WHAT YOU SHOULD DO:
Please format the items as a numbered list, from the start of the items up to and including the line with "click(x=515, y=216)", and leave out any blank lines.

-.-.-

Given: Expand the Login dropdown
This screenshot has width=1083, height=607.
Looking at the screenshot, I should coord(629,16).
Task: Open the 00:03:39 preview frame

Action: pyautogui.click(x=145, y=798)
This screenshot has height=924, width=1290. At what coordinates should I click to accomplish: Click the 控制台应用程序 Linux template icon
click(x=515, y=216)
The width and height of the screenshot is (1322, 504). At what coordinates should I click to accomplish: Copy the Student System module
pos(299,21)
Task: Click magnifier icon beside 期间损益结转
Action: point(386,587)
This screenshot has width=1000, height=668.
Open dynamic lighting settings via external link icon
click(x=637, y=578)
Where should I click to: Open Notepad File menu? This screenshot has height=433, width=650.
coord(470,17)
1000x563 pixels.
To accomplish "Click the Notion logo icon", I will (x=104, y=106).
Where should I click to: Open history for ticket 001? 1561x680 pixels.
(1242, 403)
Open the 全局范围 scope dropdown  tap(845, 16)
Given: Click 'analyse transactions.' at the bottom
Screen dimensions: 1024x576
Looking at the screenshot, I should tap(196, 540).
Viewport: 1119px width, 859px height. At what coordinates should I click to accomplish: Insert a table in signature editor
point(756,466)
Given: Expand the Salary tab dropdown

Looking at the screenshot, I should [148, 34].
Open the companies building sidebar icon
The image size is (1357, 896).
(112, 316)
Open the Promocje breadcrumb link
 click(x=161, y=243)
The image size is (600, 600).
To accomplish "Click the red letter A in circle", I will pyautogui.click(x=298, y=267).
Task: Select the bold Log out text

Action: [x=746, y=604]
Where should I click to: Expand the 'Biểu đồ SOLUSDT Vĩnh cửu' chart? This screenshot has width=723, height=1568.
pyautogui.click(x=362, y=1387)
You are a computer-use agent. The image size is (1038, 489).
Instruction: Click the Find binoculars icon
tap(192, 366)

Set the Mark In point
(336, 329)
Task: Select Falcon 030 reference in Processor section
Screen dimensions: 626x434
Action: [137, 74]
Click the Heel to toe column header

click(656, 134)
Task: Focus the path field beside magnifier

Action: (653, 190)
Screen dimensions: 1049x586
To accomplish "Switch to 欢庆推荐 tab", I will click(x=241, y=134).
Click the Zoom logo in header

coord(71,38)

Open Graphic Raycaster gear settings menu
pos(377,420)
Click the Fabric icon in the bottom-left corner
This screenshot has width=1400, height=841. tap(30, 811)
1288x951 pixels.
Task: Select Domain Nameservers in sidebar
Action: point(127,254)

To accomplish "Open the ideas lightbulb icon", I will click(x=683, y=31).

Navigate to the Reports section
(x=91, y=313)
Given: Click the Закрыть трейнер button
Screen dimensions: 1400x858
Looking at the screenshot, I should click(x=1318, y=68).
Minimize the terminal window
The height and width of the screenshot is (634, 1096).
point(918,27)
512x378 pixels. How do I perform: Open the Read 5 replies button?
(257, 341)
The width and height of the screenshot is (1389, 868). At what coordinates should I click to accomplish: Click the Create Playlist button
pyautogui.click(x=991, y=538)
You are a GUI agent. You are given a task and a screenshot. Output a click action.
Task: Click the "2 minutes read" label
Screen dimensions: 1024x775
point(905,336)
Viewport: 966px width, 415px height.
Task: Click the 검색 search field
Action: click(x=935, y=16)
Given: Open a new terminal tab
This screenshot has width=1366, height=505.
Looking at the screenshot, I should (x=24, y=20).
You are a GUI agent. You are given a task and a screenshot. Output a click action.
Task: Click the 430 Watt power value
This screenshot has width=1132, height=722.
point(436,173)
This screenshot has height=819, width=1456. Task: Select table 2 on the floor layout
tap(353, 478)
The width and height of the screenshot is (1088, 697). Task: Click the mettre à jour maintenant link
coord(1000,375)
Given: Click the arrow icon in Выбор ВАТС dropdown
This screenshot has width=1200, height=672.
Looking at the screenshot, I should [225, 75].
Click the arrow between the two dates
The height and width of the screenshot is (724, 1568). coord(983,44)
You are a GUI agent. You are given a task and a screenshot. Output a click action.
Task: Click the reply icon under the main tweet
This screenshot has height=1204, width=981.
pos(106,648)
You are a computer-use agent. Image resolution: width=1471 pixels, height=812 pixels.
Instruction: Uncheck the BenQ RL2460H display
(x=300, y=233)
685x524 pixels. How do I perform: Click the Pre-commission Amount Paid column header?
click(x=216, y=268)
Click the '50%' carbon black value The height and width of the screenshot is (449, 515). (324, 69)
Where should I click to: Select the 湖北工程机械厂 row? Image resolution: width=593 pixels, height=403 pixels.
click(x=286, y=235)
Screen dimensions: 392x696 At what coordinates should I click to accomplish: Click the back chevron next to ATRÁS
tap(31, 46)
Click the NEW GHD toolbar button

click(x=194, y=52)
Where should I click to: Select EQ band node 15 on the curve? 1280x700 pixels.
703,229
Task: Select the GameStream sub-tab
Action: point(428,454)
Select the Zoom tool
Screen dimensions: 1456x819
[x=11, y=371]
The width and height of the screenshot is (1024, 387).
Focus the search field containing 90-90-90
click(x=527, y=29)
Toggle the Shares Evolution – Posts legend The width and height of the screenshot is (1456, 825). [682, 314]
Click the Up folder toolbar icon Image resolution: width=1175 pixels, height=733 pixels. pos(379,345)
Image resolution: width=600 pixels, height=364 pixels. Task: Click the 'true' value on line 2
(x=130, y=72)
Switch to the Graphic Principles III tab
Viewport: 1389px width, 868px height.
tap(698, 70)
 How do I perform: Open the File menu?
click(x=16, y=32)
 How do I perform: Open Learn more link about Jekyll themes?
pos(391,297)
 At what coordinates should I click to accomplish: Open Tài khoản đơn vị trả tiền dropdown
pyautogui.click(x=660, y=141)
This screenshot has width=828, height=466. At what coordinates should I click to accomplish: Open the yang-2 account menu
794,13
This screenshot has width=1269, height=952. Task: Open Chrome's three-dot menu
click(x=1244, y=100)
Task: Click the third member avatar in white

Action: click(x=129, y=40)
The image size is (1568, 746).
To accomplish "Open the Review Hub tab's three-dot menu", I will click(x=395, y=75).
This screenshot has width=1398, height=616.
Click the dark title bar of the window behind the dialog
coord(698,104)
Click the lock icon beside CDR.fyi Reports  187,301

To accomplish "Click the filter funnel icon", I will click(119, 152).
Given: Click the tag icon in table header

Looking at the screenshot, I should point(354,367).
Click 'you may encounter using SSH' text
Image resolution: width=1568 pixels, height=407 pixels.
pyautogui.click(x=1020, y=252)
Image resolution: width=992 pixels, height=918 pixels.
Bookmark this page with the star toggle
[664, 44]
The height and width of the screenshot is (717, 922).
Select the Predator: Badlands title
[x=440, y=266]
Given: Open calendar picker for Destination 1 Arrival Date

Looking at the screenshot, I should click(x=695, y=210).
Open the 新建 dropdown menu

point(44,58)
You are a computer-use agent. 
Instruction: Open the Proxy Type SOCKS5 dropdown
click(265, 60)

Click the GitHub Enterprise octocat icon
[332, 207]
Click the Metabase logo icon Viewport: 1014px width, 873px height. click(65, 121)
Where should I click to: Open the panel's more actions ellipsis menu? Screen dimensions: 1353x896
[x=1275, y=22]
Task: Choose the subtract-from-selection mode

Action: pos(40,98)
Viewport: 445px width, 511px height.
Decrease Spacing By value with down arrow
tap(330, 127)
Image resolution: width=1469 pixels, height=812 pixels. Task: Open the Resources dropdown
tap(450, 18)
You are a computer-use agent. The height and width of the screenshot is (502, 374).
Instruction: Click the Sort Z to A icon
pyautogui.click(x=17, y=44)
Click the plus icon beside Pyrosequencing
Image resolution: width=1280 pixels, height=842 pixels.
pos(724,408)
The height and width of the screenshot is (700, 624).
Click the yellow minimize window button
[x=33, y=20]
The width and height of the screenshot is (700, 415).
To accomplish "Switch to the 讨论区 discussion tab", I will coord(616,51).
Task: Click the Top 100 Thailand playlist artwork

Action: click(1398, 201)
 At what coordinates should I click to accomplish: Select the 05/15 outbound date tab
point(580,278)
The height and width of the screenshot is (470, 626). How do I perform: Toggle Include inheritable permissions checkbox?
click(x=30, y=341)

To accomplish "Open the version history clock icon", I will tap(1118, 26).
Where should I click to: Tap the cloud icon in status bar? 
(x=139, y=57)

-.-.-

TASK SOLUTION:
1. Given: Expand the Login dropdown
2. This screenshot has width=1083, height=607.
3. Looking at the screenshot, I should coord(629,16).
4. Task: Open the 00:03:39 preview frame
5. Action: pyautogui.click(x=145, y=798)
6. This screenshot has height=924, width=1290. At what coordinates should I click to accomplish: Click the 控制台应用程序 Linux template icon
7. click(x=515, y=216)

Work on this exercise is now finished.